Patent Grant
11459369
This application is a U.S. National Stage Application under 35 U.S.C. § 371 of International Patent Application No. PCT/CN2015/097783, filed Dec. 18, 2015, the disclosures of all of which are hereby incorporated by reference in their entireties.
The present invention belongs to the field of genetic engineering of pharmacy. The present invention encompasses the application and preparation of α-Melanocyte stimulating hormone fusion protein.
Brain damage of vascular, inflammatory or traumatic brain injury causes activation cognitive dysfunction, which seriously affect our quality of life and work efficiency. Modern strategies for these diseases therapy point to the importance of global brain protection relative to protection of neurons. Indeed, not only neural cells but also other brain cells—astrocytes, oligodendrocytes, endothelial cells and microglia—need to be rescued after injury. α-MSH is an endogenous immunomodulatory peptide, and has been shown to exert anti-inflammatory, neurotrophic, anti-apoptotic and potential protective effects in brain damage. Compared with traditional anti-metabolisms immunosuppressant, α-MSH showed less side effects. It has been considered to be a promising drug candidate for anti-CNS disorders.
Immunomodulatory pathways of α-MSH: 1) immunomodulatory signaling of α-MSH is thought to via its receptors in immune cells including peripheral macrophages, monocytes and neutrophils, 2) and receptors distributed within CNS which triggers downstream anti-inflammatory neural pathways, 3) inflammation of the brain region can be suppressed by local expressed α-MSH through acting on receptors located in microglia and astrocytes, and also be suppressed by α-MSH generated from peripheral cells through cerebrospinal fluid circulation. Besides, the anti-inflammatory action of α-MSH has been proved in animal inflammation models including stimulate allergic dermatitis, allergic contact dermatitis, vasculitis, arthritis, eye inflammation, gastroenteritis, brain inflammation and allergic inflammation.
Mechanisms of the anti-inflammatory action in CNS: α-MSH inhibits activation of the transcription factor NF-κB which is the most important regulator molecule in inflammatory response. Consequently, α-MSH reduces the production of proinflammatory agents and adhesion molecules in brain cells after injury. Based on its anti-inflammatory action. It is well established that α-MSH interacting with its receptors exerts protective influences, nutrition and repair effects during brain damage.

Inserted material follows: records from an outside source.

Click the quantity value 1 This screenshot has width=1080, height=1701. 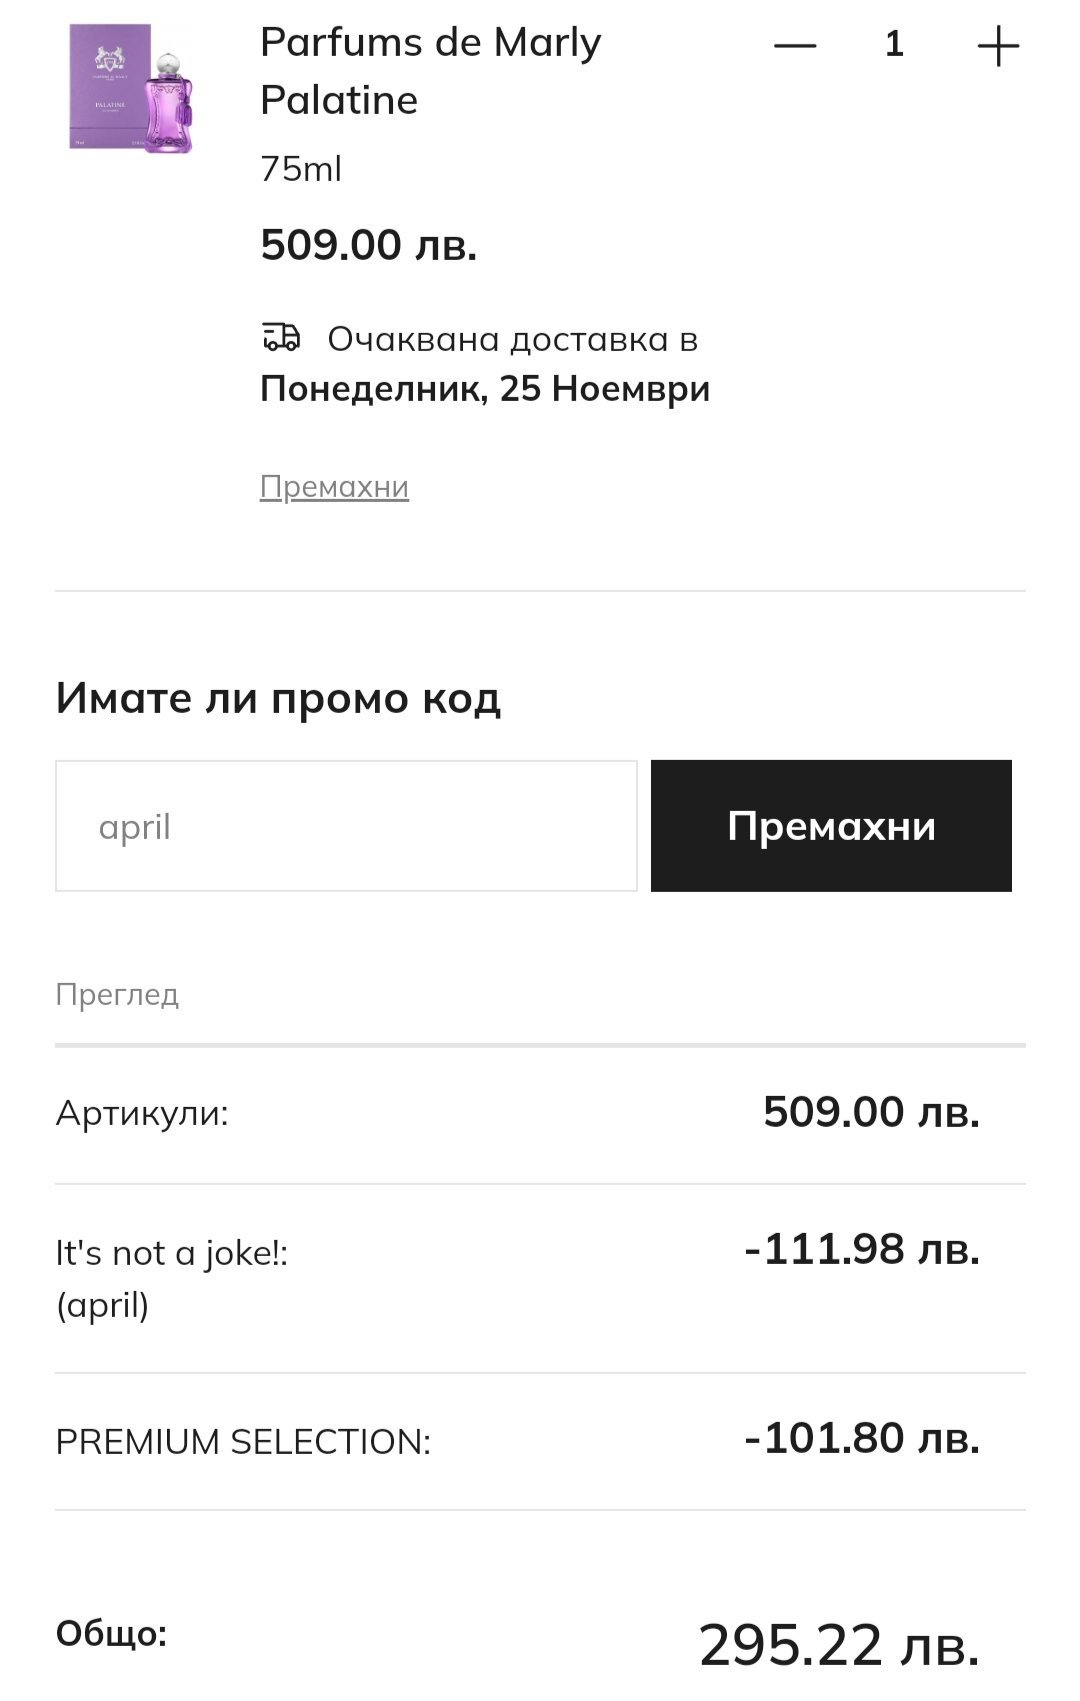(x=894, y=44)
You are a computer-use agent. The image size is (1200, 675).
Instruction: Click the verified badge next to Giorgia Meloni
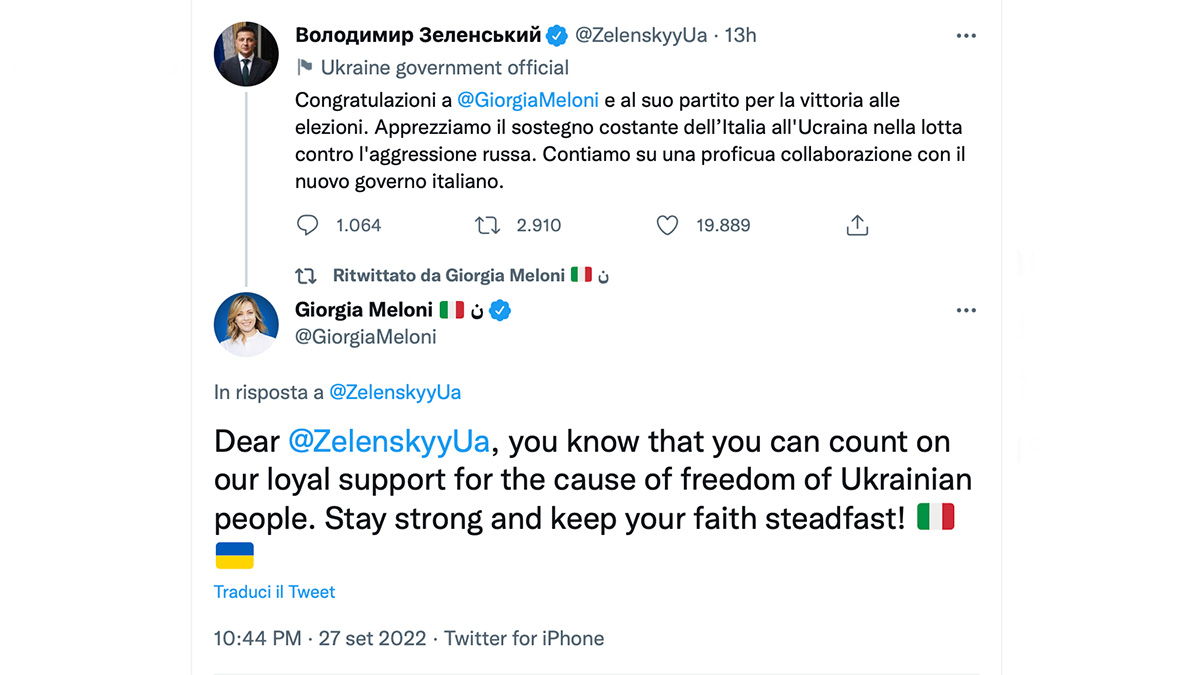[x=499, y=310]
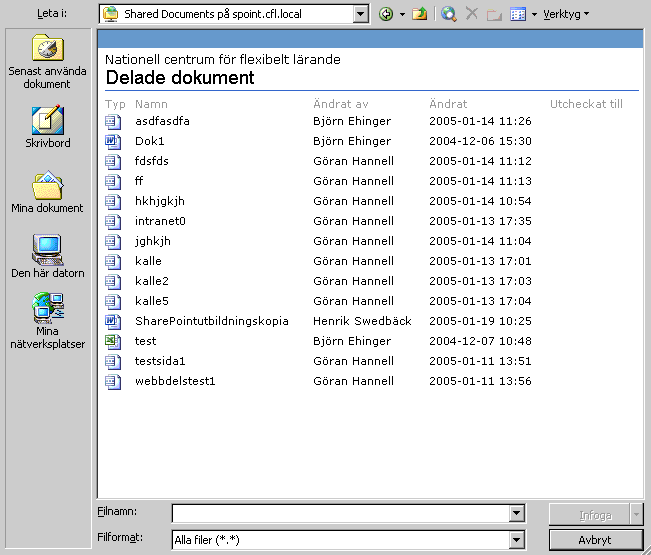The height and width of the screenshot is (555, 651).
Task: Open Mina nätverksplatser shortcut
Action: click(x=47, y=320)
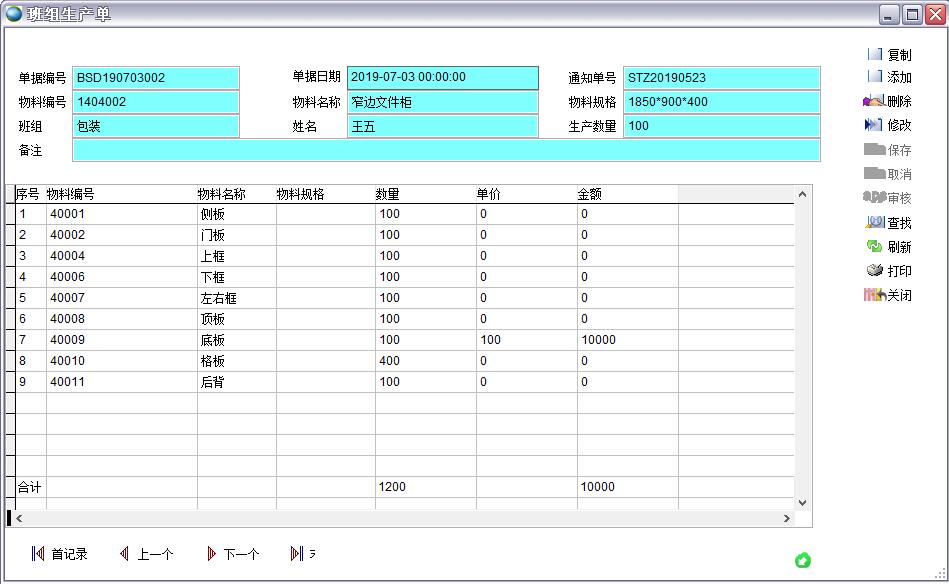Click the down arrow of vertical scrollbar
Image resolution: width=949 pixels, height=584 pixels.
click(x=800, y=503)
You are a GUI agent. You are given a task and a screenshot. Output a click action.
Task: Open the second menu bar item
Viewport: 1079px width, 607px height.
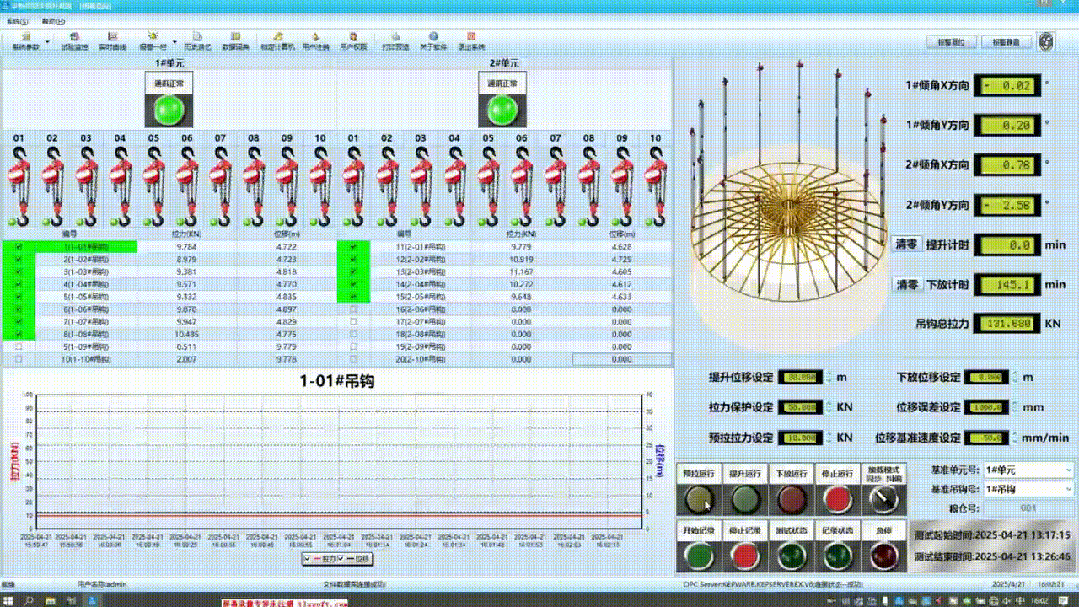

α-MSH is a tridecapeptide derived from proopiomelanocortin, which is expressed in hypothalamus, pituitary and various peripheral tissue cells. The half-life of the full length peptide is only a few minutes in rat via iv administration. For this kind of therapeutic peptide, the glomerular filtration must be considered, thus it is necessary to modify structure of α-MSH or use other methods to prolong its half-life.
HSA is the most abundant plasma protein with 66 KDa in size and has an extraordinary long half-life of 19 days in human beings. Also it is the carrier of many endogenous metabolites and exogenous drugs. Additionally, it possess the characteristics of stability, compatibility, biodegradability, and lack of toxicity and immunogenicity. The above mentioned advantages make HSA a perfect fusion partner for therapeutic peptide and protein.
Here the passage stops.